St Mark's Church is in the village of Natland, Cumbria, England. It is an active Anglican parish church in the deanery of Kendal, the archdeaconry of Westmorland and Furness, and the diocese of Carlisle. The church is recorded in the National Heritage List for England as a designated Grade II* listed building.

==History==

The first church in the village was built in 1246, and this was replaced by a new church on a different site in 1735. This was replaced again in 1825 on the site of the present church. This church was designed by the Kendal architect George Webster. As the size of the local population increased, the church became inadequate for its congregation, and in 1908 it was decided to demolish it and replace it with a larger building. The Lancaster architects Austin and Paley were commissioned to design the new church. The foundation stone was laid on 29 June 1909, and the new church was consecrated by the bishop of Carlisle on 7 November 1910. It provided seating for 259 people, and cost about £5,000.

==Architecture==
===Exterior===
St Mark's is constructed in Lancaster sandstone and in stone from Darley Dale. It is roofed with green slate, and has a stone ridge. Its architectural style is late Decorated-early Perpendicular. The plan consists of a four-bay nave, north and south aisles, a south porch, a three-bay chancel with a vestry to the north, and a west tower. The tower is in three stages on a plinth with diagonal buttresses, and has a battlemented parapet, At the northeast corner of the tower is a stair turret, also battlemented, that rises higher than the tower. The windows on the sides of the church have two lights, the east window has five lights, and all are under pointed heads.

===Interior===
The porch leads into the base of the tower.

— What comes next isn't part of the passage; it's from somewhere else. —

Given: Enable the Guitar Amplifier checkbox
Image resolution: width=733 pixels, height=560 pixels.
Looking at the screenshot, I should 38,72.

Between the entrance and the font is a large round column, the south pier of the tower; the north pier is built into the wall. The arcades are carried on alternate round and octagonal piers, the capitals being decorated with carved square flowers. The altar rails, the stalls, the pulpit, the pews, and the font were all designed by Austin and Paley. The font is carved from a single piece of stone. The stained glass in the east window is a memorial to the Second World War; it was designed by Gerald E. R. Smith and made in the studio of A. K. Nicholson. In the south wall is a window designed for the Millennium by Sarah Sutton that depicts Adam lay ybounden. The two-manual pipe organ was made by Conacher of Huddersfield, and was partly rebuilt in 1987 by Holmes and Swift.

===Appraisal===
This was the last major village church to be designed by the practice before the death of Hubert Austin. It received praise from the architectural historian Nikolaus Pevsner who said it was "as good as any of the churches by the best church architects of those years, say Temple Moore". Assessing the plans for the Incorporated Church Building society in 1908 J Oldrid Scott and C. Hodgson Fowler stated "Highly approved".

==See also==

- Grade II* listed buildings in Westmorland and Furness
- Listed buildings in Natland
- List of works by George Webster
- List of ecclesiastical works by Austin and Paley (1895–1914)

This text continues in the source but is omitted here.